* MATERIAL PROVIDED
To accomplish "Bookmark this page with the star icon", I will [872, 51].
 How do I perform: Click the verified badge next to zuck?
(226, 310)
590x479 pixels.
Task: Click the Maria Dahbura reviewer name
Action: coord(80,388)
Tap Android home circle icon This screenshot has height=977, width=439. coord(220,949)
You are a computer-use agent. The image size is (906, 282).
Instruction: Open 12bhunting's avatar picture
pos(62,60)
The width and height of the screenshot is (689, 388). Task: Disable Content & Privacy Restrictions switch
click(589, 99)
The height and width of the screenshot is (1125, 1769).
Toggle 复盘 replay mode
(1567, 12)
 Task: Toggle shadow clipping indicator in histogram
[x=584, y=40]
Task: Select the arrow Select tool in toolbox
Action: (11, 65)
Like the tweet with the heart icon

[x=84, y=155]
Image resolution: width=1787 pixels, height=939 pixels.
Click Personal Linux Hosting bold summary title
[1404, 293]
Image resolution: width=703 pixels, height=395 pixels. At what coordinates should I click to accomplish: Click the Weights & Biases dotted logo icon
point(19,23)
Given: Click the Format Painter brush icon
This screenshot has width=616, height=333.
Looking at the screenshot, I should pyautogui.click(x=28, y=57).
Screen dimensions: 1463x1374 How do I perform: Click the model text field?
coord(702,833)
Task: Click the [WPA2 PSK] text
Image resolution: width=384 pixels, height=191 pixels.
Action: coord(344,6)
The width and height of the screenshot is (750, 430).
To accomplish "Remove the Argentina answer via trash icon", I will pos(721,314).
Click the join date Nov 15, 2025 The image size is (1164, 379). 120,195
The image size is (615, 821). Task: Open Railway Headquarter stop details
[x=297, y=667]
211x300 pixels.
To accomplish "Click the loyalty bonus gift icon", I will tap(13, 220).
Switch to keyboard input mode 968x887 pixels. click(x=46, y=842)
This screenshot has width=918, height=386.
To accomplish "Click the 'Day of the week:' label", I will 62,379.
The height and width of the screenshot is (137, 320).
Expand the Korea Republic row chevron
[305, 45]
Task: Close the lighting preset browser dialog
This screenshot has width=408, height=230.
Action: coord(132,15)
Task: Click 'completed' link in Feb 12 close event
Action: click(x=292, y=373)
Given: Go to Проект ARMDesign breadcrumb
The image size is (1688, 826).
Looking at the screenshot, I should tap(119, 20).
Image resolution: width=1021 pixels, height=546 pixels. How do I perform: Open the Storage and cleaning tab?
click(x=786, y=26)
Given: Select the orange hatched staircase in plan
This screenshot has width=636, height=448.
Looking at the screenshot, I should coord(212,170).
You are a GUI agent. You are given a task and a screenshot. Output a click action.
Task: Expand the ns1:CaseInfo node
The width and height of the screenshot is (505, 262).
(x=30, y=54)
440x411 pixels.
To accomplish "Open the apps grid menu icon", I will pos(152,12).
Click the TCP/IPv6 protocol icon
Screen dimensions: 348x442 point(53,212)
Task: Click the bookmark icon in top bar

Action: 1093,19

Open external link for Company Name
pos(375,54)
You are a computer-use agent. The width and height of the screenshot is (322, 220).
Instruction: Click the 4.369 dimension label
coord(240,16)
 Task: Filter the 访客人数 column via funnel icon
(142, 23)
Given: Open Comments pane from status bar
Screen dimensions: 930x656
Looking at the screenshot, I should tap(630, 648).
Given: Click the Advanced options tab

* PROBLEM TO WORK ON
Reproduce the records above word for word, starting at the line containing "You are a computer-use agent. The width" and continuing through the last line of the records.

* SOLVED PROBLEM
You are a computer-use agent. The width and height of the screenshot is (322, 220).
Instruction: Click the 4.369 dimension label
coord(240,16)
 Task: Filter the 访客人数 column via funnel icon
(142, 23)
Given: Open Comments pane from status bar
Screen dimensions: 930x656
Looking at the screenshot, I should tap(630, 648).
Given: Click the Advanced options tab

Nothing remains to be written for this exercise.